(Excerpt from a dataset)
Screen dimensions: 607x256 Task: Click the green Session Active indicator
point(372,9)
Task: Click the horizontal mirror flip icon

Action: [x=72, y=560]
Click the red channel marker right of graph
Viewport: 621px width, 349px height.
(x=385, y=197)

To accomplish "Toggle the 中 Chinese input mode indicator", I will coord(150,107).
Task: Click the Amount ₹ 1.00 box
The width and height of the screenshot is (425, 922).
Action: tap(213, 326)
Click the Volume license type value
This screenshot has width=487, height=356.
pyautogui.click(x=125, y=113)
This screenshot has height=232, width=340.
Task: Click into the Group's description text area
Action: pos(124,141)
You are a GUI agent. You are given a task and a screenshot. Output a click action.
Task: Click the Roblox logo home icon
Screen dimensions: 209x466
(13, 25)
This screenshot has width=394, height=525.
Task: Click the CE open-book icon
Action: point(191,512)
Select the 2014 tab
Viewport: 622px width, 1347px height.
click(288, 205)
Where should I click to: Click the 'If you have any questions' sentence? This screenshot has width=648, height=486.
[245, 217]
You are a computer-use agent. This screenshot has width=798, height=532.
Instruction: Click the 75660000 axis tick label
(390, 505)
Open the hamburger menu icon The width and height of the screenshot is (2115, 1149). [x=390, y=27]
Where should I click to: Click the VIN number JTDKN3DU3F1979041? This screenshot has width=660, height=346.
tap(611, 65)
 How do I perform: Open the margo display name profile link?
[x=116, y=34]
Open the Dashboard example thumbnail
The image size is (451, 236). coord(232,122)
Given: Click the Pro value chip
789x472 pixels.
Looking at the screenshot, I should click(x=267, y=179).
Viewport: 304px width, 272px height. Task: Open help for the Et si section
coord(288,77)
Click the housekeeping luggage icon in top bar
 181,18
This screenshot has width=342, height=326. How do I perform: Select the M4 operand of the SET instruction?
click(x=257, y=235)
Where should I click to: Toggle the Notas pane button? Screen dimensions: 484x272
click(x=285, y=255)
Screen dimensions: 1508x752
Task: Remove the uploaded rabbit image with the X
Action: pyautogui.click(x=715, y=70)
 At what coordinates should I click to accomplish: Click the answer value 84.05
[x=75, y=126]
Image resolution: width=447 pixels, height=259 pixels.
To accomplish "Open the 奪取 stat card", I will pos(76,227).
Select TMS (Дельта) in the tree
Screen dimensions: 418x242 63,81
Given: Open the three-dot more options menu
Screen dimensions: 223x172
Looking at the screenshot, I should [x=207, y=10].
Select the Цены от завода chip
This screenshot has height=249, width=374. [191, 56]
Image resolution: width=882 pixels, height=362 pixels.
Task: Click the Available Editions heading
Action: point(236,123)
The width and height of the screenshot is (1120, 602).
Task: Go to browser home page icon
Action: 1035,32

To be done. Rewrite all of the rows above as a numbered list, omitting any blank lines.

Response for this exercise.
1. Screen dimensions: 607x256 Task: Click the green Session Active indicator
2. point(372,9)
3. Task: Click the horizontal mirror flip icon
4. Action: [x=72, y=560]
5. Click the red channel marker right of graph
6. Viewport: 621px width, 349px height.
7. (x=385, y=197)
8. To accomplish "Toggle the 中 Chinese input mode indicator", I will coord(150,107).
9. Task: Click the Amount ₹ 1.00 box
10. The width and height of the screenshot is (425, 922).
11. Action: tap(213, 326)
12. Click the Volume license type value
13. This screenshot has width=487, height=356.
14. pyautogui.click(x=125, y=113)
15. This screenshot has height=232, width=340.
16. Task: Click into the Group's description text area
17. Action: pos(124,141)
18. You are a GUI agent. You are given a task and a screenshot. Output a click action.
19. Task: Click the Roblox logo home icon
20. Screen dimensions: 209x466
21. (13, 25)
22. This screenshot has width=394, height=525.
23. Task: Click the CE open-book icon
24. Action: point(191,512)
25. Select the 2014 tab
26. Viewport: 622px width, 1347px height.
27. click(288, 205)
28. Where should I click to: Click the 'If you have any questions' sentence? This screenshot has width=648, height=486.
29. [245, 217]
30. You are a computer-use agent. This screenshot has width=798, height=532.
31. Instruction: Click the 75660000 axis tick label
32. (390, 505)
33. Open the hamburger menu icon The width and height of the screenshot is (2115, 1149). [x=390, y=27]
34. Where should I click to: Click the VIN number JTDKN3DU3F1979041? This screenshot has width=660, height=346.
35. tap(611, 65)
36.  How do I perform: Open the margo display name profile link?
37. [x=116, y=34]
38. Open the Dashboard example thumbnail
39. The image size is (451, 236). coord(232,122)
40. Given: Click the Pro value chip
41. 789x472 pixels.
42. Looking at the screenshot, I should click(x=267, y=179).
43. Viewport: 304px width, 272px height. Task: Open help for the Et si section
44. coord(288,77)
45. Click the housekeeping luggage icon in top bar
46.  181,18
47. This screenshot has width=342, height=326. How do I perform: Select the M4 operand of the SET instruction?
48. click(x=257, y=235)
49. Where should I click to: Toggle the Notas pane button? Screen dimensions: 484x272
50. click(x=285, y=255)
51. Screen dimensions: 1508x752
52. Task: Remove the uploaded rabbit image with the X
53. Action: pyautogui.click(x=715, y=70)
54.  At what coordinates should I click to accomplish: Click the answer value 84.05
55. [x=75, y=126]
56. Image resolution: width=447 pixels, height=259 pixels.
57. To accomplish "Open the 奪取 stat card", I will pos(76,227).
58. Select TMS (Дельта) in the tree
59. Screen dimensions: 418x242 63,81
60. Given: Open the three-dot more options menu
61. Screen dimensions: 223x172
62. Looking at the screenshot, I should [x=207, y=10].
63. Select the Цены от завода chip
64. This screenshot has height=249, width=374. [191, 56]
65. Image resolution: width=882 pixels, height=362 pixels.
66. Task: Click the Available Editions heading
67. Action: point(236,123)
68. The width and height of the screenshot is (1120, 602).
69. Task: Go to browser home page icon
70. Action: 1035,32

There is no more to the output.